NEW YORK, AUG. 27 -- Two men charged with operating an unlicensed radio station from a ship will not be prosecuted if they promise not to resume the illegal broadcasts, federal officials said today.
But on hearing the good news, Ivan Rothstein and Alan Weiner, known as the "radio pirates," vowed to resume broadcasting as soon as possible.
And on hearing the pirates' defiant response, Assistant U.S. Attorney Matthew Fishbein in Brooklyn said, "If they are dumb enough to resume broadcasting, then we would prosecute -- not only for future violations but for past violations."
Rothstein and Weiner were arrested July 28 by the Coast Guard and agents of the Federal Communications Commission in a predawn raid. Their ship, Sarah, served as a studio for their radio station RNI -- Radio New York International -- which broadcast "free-form" rock and roll.
Rothstein, 25, and Weiner, 34, were charged with breaking international radio law and faced a possible five-year prison term and $250,000 fine.
Andrew J. Maloney, the U.S. Attorney for the Eastern District of New York, said today that "no further governmental purpose would be served by pursuing the criminal charges. By shutting down the illegal station, the FCC achieved what it set out to accomplish."

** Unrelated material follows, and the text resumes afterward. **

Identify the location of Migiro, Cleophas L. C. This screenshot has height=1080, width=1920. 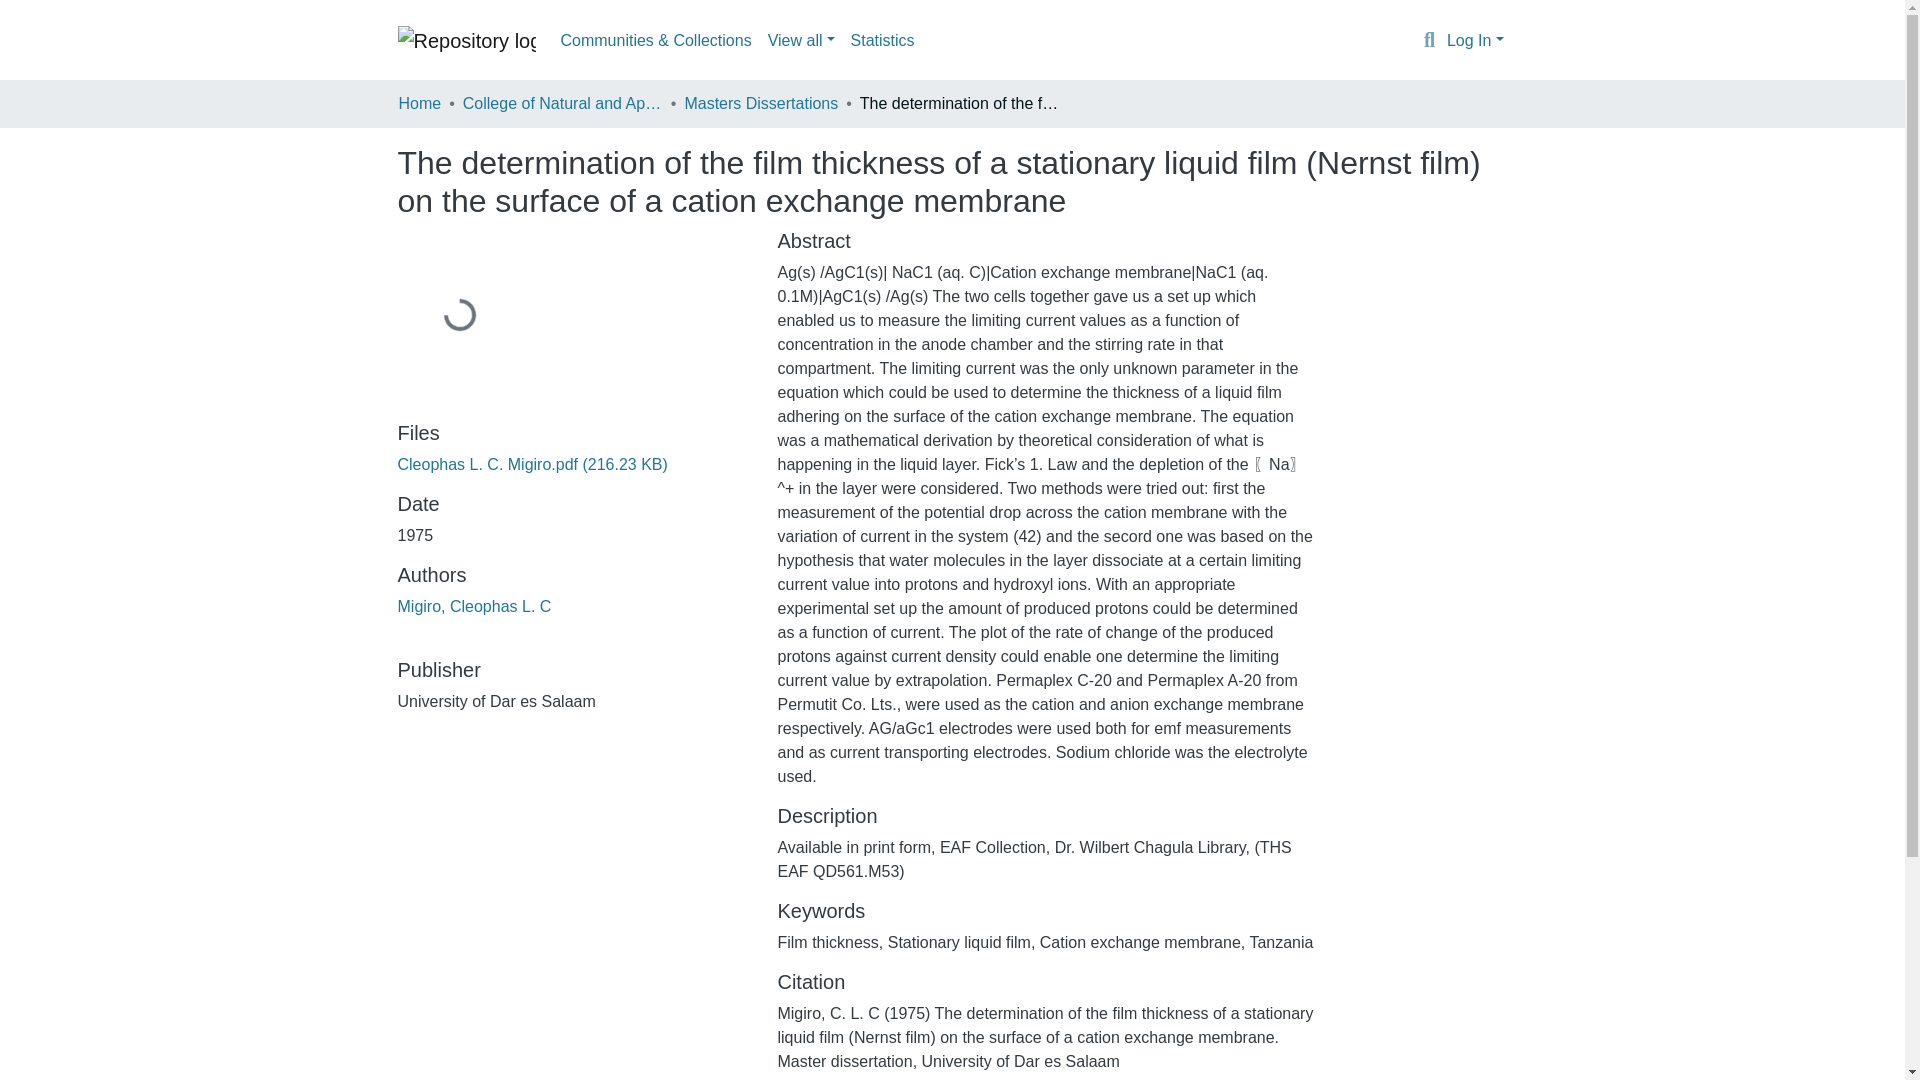
(474, 606).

Maloney noted that because of the intricacies of international radio law, there was a legitimate question whether the defendants understood that their broadcasts were illegal.
Rothstein and Weiner repeatedly had said they were within their First Amendment rights and maintained today that they do not need an FCC license. The "pirates" had anchored their floating radio station four miles off the Long Island coast and claimed they were in international waters.
The government chose not to prosecute, Fishbein said, because "they are not drug dealers or career criminals. If they abide by the law from now on, in the interest of justice, we thought this was the right thing to do." But he warned, "We have clearly established that what they have done is against the law. Unofficially, they're on probation. If they resume broadcasting, at that point we have given them every opportunity and will prosecute."
Margaret Mayo, a lawyer representing the "pirates," challenged the government's threat against her clients. "What's the point of dropping the case if they had done something illegal?" Mayo asked. She said she is considering filing a $1 million lawsuit against the Coast Guard and the FCC for false arrest and civil rights violations.
The "pirates" say they plan to regain their rusty 200-foot vessel, which sprang a leak after the Coast Guard raid and is being repaired at a Boston shipyard. Their broadcasting equipment also needs repair since the Coast Guard and the FCC dismantled it.